O problema das diferenças culturais não se resume a manipulações, por certo. Porém, não se pode aceitar levemente a idéia de que tradições e culturas diferentes sejam fechadas a diálogo. E, portanto, tome repressão para evitar o pior, o terrorismo de base religiosa, usado como justificativa para fechar os olhos a barbáries locais. Não seríamos o que somos hoje, em nenhum lugar, se séculos e séculos de intercâmbios e de trocas culturais não nos tivessem precedido. Muito da "natureza" que nos cerca é fruto de trocas passadas. A esse respeito, vale a leitura do livro de Lévi-Strauss, Raça e História.

Quando sabemos pela imprensa que as forças integristas não lideram os movimentos, percebemos então mais essa lição que vem do Egito:  são vazios muitos discursos anti-imigração em países ricos que apelam para as diferenças culturais para justificar as dificuldades de integração; inclusive, as reclamações formuladas por governos nesses países de que os imigrantes trazem valores incompatíveis com os "valores nacionais". As bases para o diálogo é que são negadas, antes de as diferenças eclodirem em conflitos étnicos.

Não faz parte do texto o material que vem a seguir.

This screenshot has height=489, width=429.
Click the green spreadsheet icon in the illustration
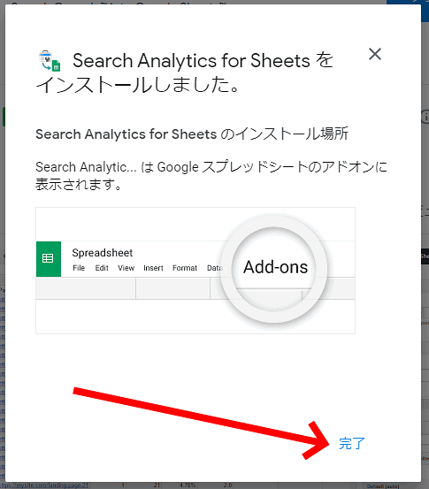pos(49,259)
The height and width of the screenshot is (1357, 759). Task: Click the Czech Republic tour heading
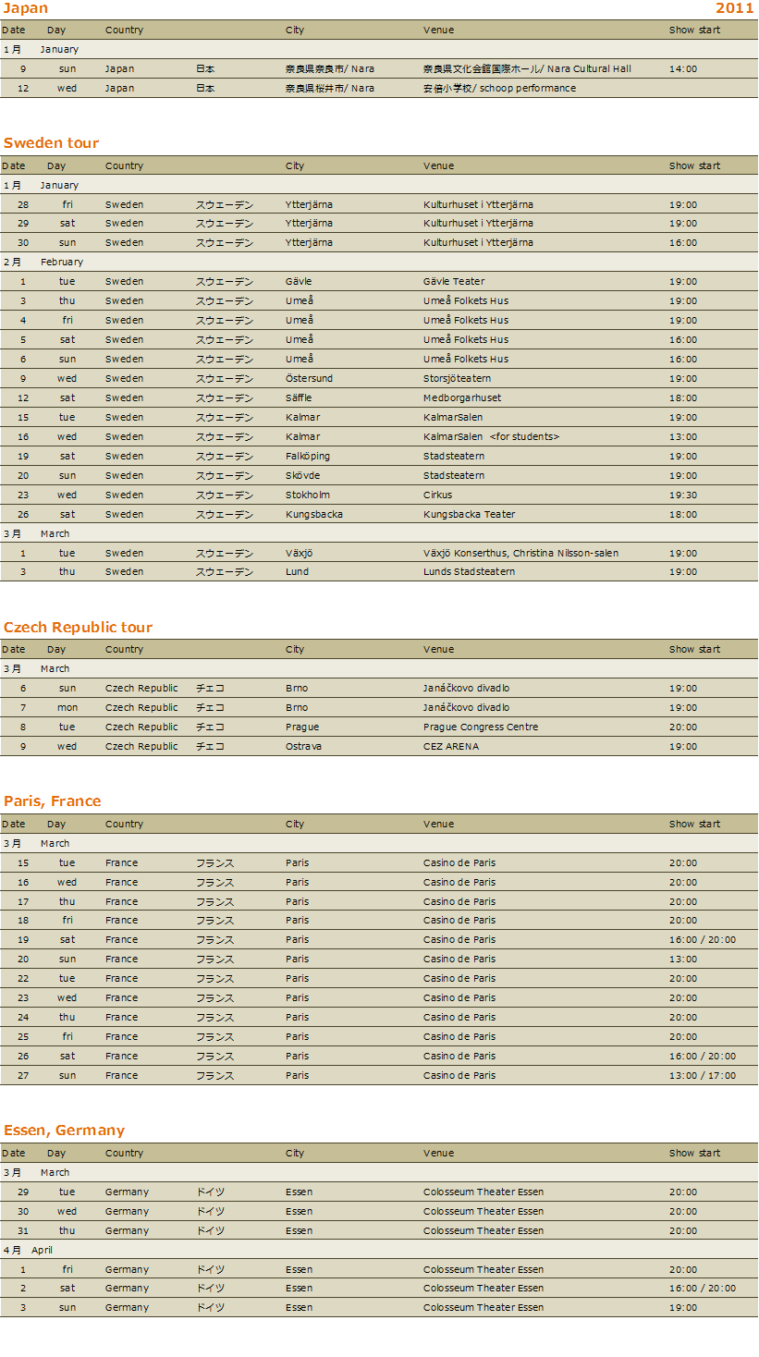(x=78, y=628)
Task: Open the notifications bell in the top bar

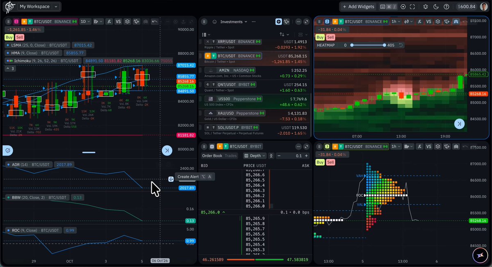Action: point(426,7)
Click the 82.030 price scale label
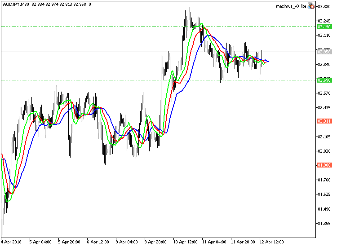Viewport: 337px width, 247px height. pos(324,151)
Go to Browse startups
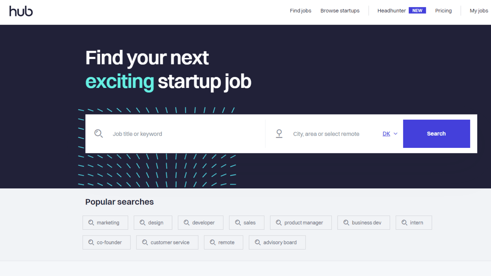Viewport: 491px width, 276px height. 340,11
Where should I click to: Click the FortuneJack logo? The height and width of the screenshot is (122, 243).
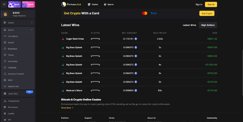[71, 4]
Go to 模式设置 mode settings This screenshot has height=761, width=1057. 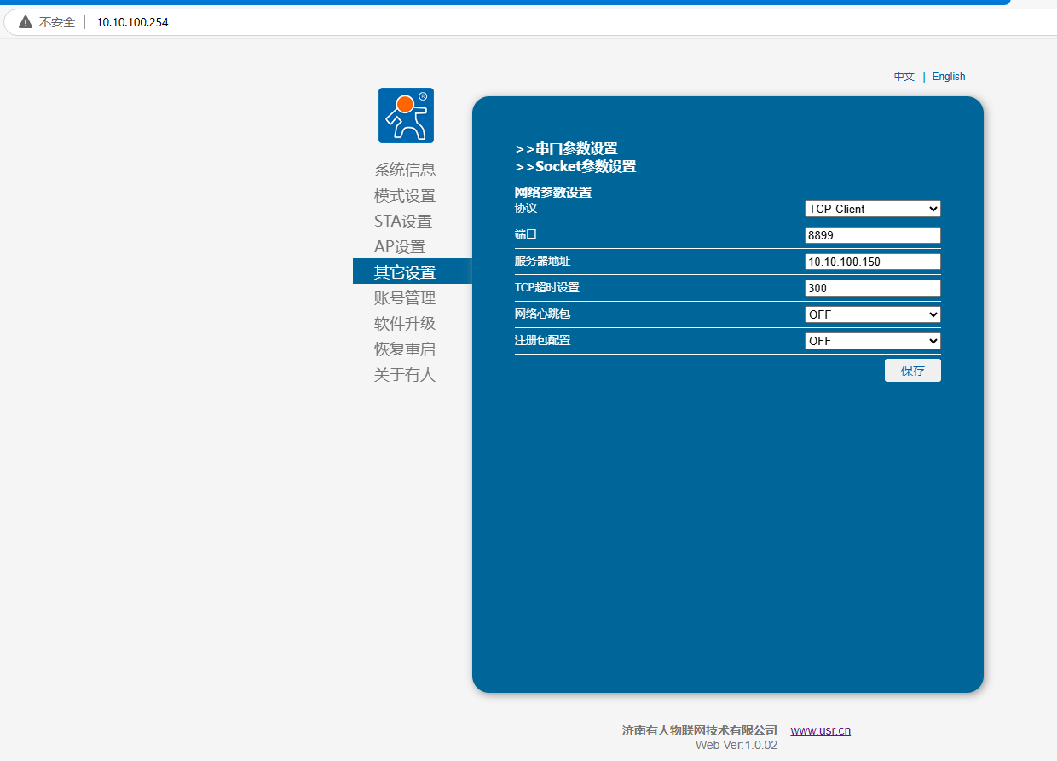coord(405,196)
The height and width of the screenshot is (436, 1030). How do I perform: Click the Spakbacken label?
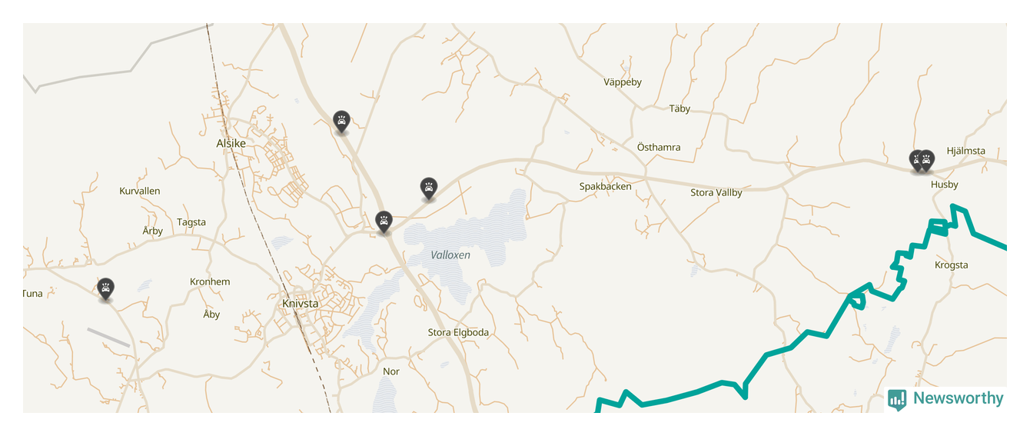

Quando eu estudava na França, durante a guerra contra o Iraque do primeiro governo Bush, ouvi de uma colega argelina, doutoranda em geologia, que ela sentia naquele momento uma vontade de usar o véu islâmico, que normalmente não usava, expressando assim um sentimento que misturava humilhação e desejo de afirmar o valor de sua cultura, motivada por aquela intervenção americana sobre um "país árabe", vista como ilegítima. Anos depois, na Austrália, minha filha adolescente teve como amiga na escola uma jovem afegã, de uma família muçulmana que aparentemente era seguidora rígida dos preceitos religiosos e que acabavam de obter o estatuto de refugiados no país. Pelas conversas que mantinham na escola, no MSN, vi como partilhavam desejos, preocupações, dúvidas comuns à idade.

Por tudo isso, são valiosas as lições que vêm do Cairo.